─── ENTRIES SHOWN ───

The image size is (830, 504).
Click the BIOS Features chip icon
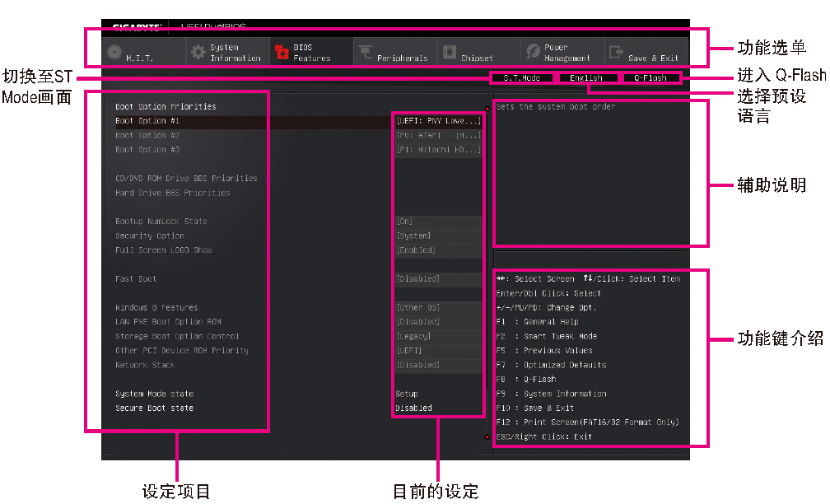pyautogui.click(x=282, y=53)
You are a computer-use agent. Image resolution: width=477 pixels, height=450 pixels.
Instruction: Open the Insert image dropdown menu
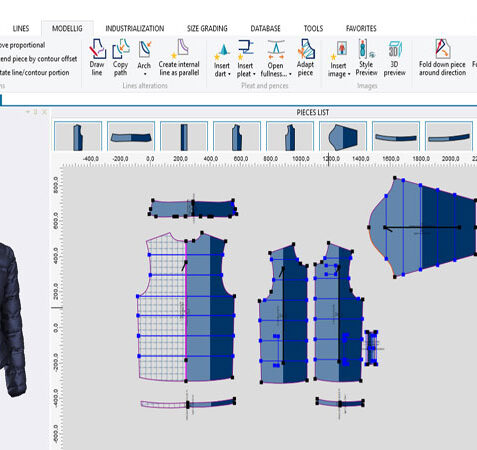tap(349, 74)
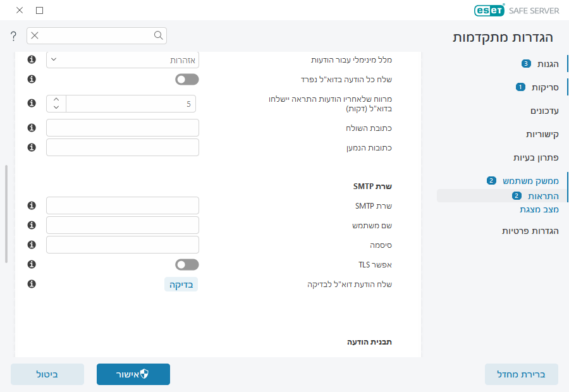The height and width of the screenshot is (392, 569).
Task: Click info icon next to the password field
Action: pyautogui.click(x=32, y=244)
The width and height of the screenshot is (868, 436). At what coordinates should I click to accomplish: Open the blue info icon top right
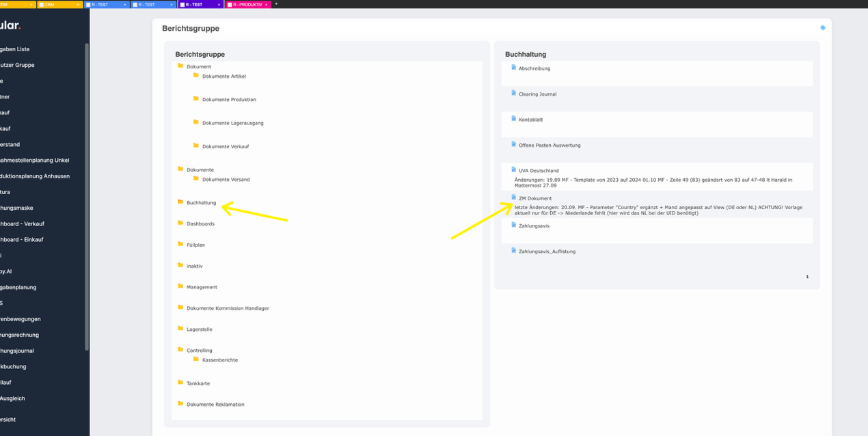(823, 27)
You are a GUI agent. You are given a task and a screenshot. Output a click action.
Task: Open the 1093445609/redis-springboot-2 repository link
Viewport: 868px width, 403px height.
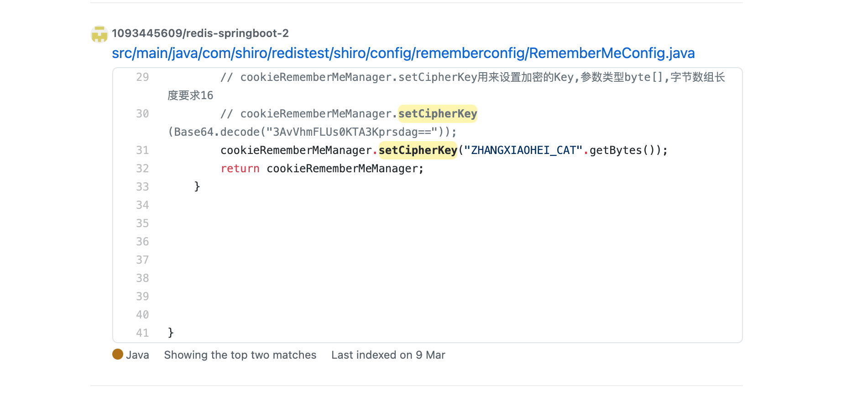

───
─── ENTRIES SHOWN ───

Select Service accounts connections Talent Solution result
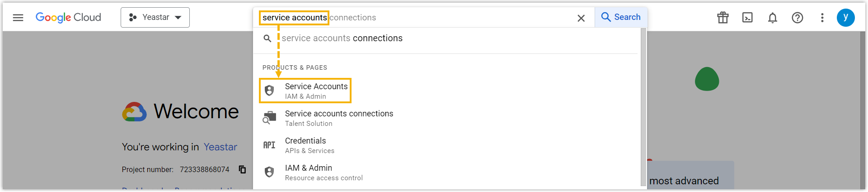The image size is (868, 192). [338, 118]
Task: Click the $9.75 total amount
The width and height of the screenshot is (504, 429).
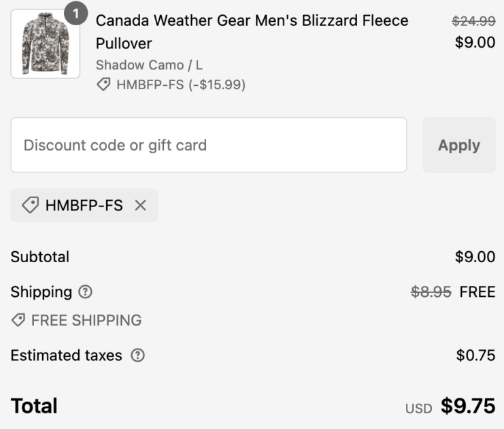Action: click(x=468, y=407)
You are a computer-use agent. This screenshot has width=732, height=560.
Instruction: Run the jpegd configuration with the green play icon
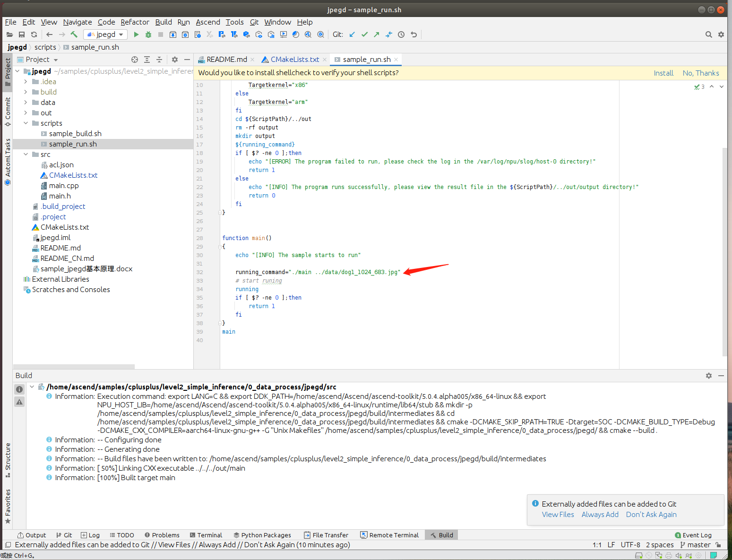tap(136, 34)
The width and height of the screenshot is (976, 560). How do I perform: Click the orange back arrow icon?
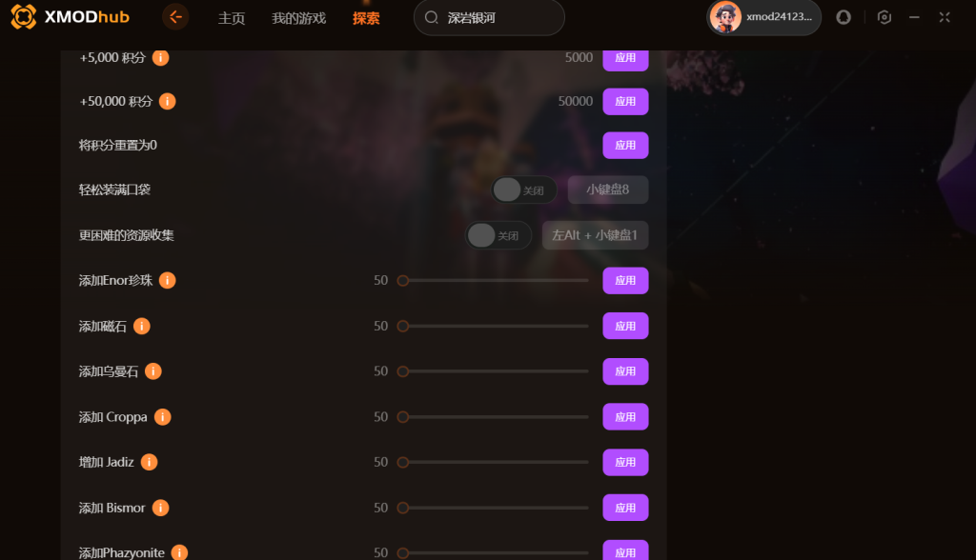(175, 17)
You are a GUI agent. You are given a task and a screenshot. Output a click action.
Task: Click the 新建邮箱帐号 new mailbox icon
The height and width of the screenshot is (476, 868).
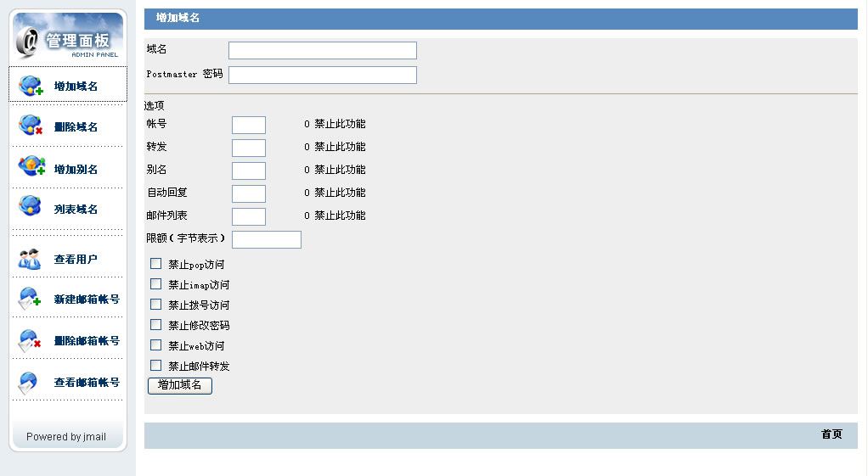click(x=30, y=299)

───

WHAT TO PRODUCE –
For the string "computer", go through the entries above and copy each line where it occurs.

EXERCISE RESULT –
You are a computer-use agent. Image resolution: width=477 pixels, height=450 pixels.
You are a computer-use agent. This screenshot has width=732, height=560.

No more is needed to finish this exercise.